## What is being asked
Transcribe the data. Leave out nothing.

## Records
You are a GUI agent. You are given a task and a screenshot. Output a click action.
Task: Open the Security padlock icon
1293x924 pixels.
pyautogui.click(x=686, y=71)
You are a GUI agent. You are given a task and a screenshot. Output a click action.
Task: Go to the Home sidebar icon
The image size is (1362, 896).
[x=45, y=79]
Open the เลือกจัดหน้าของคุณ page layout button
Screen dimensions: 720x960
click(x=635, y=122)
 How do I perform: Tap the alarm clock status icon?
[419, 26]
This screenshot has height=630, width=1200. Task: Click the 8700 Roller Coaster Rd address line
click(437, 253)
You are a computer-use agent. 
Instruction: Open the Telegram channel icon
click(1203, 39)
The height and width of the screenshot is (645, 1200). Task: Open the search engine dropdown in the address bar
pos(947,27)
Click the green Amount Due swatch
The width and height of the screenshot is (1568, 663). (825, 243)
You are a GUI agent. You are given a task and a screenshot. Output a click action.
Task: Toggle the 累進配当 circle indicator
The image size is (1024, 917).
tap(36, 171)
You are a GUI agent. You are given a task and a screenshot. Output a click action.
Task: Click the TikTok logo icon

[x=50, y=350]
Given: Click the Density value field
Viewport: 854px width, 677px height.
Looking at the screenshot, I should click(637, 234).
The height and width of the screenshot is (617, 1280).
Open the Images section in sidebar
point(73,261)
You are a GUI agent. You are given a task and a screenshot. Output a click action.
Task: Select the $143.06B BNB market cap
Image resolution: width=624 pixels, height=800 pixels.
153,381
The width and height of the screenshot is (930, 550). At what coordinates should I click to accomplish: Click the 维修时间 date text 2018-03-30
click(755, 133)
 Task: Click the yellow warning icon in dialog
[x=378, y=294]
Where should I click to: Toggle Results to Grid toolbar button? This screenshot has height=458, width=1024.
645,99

## Output for this task
You are a GUI agent. You are given a task and a screenshot. Output a click action.
Task: Open the Security padlock icon
1293x924 pixels.
pyautogui.click(x=686, y=71)
You are a GUI agent. You are given a task and a screenshot. Output a click action.
Task: Go to the Home sidebar icon
The image size is (1362, 896).
[x=45, y=79]
Open the เลือกจัดหน้าของคุณ page layout button
Screen dimensions: 720x960
click(x=635, y=122)
 How do I perform: Tap the alarm clock status icon?
[419, 26]
This screenshot has height=630, width=1200. Task: Click the 8700 Roller Coaster Rd address line
click(437, 253)
You are a computer-use agent. 
Instruction: Open the Telegram channel icon
click(1203, 39)
The height and width of the screenshot is (645, 1200). Task: Open the search engine dropdown in the address bar
pos(947,27)
Click the green Amount Due swatch
The width and height of the screenshot is (1568, 663). (825, 243)
You are a GUI agent. You are given a task and a screenshot. Output a click action.
Task: Toggle the 累進配当 circle indicator
The image size is (1024, 917).
tap(36, 171)
You are a GUI agent. You are given a task and a screenshot. Output a click action.
Task: Click the TikTok logo icon

[x=50, y=350]
Given: Click the Density value field
Viewport: 854px width, 677px height.
Looking at the screenshot, I should click(637, 234).
The height and width of the screenshot is (617, 1280).
Open the Images section in sidebar
point(73,261)
You are a GUI agent. You are given a task and a screenshot. Output a click action.
Task: Select the $143.06B BNB market cap
Image resolution: width=624 pixels, height=800 pixels.
153,381
The width and height of the screenshot is (930, 550). At what coordinates should I click to accomplish: Click the 维修时间 date text 2018-03-30
click(755, 133)
 Task: Click the yellow warning icon in dialog
[x=378, y=294]
Where should I click to: Toggle Results to Grid toolbar button? This screenshot has height=458, width=1024.
645,99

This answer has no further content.